### [DATA ENTRIES]
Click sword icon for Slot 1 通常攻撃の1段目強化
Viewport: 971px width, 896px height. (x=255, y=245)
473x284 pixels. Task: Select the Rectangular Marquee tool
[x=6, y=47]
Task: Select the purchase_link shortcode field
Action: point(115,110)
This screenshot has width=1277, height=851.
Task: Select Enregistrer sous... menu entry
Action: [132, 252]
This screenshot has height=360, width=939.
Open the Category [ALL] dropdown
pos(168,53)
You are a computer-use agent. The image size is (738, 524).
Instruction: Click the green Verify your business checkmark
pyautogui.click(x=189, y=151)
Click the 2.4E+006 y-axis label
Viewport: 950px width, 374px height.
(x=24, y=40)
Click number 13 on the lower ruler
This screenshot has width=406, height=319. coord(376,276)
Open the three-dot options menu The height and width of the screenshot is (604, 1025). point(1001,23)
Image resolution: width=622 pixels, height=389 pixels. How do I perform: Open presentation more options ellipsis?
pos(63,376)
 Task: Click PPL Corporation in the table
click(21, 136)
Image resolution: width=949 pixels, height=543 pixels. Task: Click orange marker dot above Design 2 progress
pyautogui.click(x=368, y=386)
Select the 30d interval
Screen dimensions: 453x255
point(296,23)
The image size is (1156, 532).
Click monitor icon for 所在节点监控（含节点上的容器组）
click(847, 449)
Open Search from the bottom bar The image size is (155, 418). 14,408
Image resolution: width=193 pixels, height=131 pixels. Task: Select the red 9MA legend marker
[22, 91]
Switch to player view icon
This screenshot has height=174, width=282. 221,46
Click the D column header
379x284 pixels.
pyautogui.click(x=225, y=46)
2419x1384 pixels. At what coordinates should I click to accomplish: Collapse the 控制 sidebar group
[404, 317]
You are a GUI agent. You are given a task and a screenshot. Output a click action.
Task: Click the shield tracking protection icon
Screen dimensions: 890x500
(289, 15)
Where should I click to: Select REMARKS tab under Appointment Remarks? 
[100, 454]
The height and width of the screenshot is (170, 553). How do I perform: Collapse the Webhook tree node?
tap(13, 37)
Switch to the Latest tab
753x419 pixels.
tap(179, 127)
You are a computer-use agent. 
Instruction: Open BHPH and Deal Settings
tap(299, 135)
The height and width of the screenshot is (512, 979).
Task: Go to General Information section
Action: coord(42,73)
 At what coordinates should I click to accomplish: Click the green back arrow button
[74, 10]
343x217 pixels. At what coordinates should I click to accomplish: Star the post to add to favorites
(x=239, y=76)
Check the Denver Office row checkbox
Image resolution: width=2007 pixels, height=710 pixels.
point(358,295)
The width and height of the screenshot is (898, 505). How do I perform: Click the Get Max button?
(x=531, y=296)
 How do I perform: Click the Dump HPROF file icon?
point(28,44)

### [AIM OF THE TASK]
Copy the lines above, replacing "Denver Office" with "Boston Office" and leaving everything else as it is.

### [IN RESPONSE]
Click sword icon for Slot 1 通常攻撃の1段目強化
Viewport: 971px width, 896px height. (x=255, y=245)
473x284 pixels. Task: Select the Rectangular Marquee tool
[x=6, y=47]
Task: Select the purchase_link shortcode field
Action: point(115,110)
This screenshot has width=1277, height=851.
Task: Select Enregistrer sous... menu entry
Action: [132, 252]
This screenshot has height=360, width=939.
Open the Category [ALL] dropdown
pos(168,53)
You are a computer-use agent. The image size is (738, 524).
Instruction: Click the green Verify your business checkmark
pyautogui.click(x=189, y=151)
Click the 2.4E+006 y-axis label
Viewport: 950px width, 374px height.
(x=24, y=40)
Click number 13 on the lower ruler
This screenshot has width=406, height=319. coord(376,276)
Open the three-dot options menu The height and width of the screenshot is (604, 1025). point(1001,23)
Image resolution: width=622 pixels, height=389 pixels. How do I perform: Open presentation more options ellipsis?
pos(63,376)
 Task: Click PPL Corporation in the table
click(21, 136)
Image resolution: width=949 pixels, height=543 pixels. Task: Click orange marker dot above Design 2 progress
pyautogui.click(x=368, y=386)
Select the 30d interval
Screen dimensions: 453x255
point(296,23)
The image size is (1156, 532).
Click monitor icon for 所在节点监控（含节点上的容器组）
click(847, 449)
Open Search from the bottom bar The image size is (155, 418). 14,408
Image resolution: width=193 pixels, height=131 pixels. Task: Select the red 9MA legend marker
[22, 91]
Switch to player view icon
This screenshot has height=174, width=282. 221,46
Click the D column header
379x284 pixels.
pyautogui.click(x=225, y=46)
2419x1384 pixels. At what coordinates should I click to accomplish: Collapse the 控制 sidebar group
[404, 317]
You are a GUI agent. You are given a task and a screenshot. Output a click action.
Task: Click the shield tracking protection icon
Screen dimensions: 890x500
(289, 15)
Where should I click to: Select REMARKS tab under Appointment Remarks? 
[100, 454]
The height and width of the screenshot is (170, 553). How do I perform: Collapse the Webhook tree node?
tap(13, 37)
Switch to the Latest tab
753x419 pixels.
tap(179, 127)
You are a computer-use agent. 
Instruction: Open BHPH and Deal Settings
tap(299, 135)
The height and width of the screenshot is (512, 979).
Task: Go to General Information section
Action: coord(42,73)
 At what coordinates should I click to accomplish: Click the green back arrow button
[74, 10]
343x217 pixels. At what coordinates should I click to accomplish: Star the post to add to favorites
(x=239, y=76)
Check the Boston Office row checkbox
Image resolution: width=2007 pixels, height=710 pixels.
point(358,295)
The width and height of the screenshot is (898, 505). How do I perform: Click the Get Max button?
(x=531, y=296)
 How do I perform: Click the Dump HPROF file icon?
point(28,44)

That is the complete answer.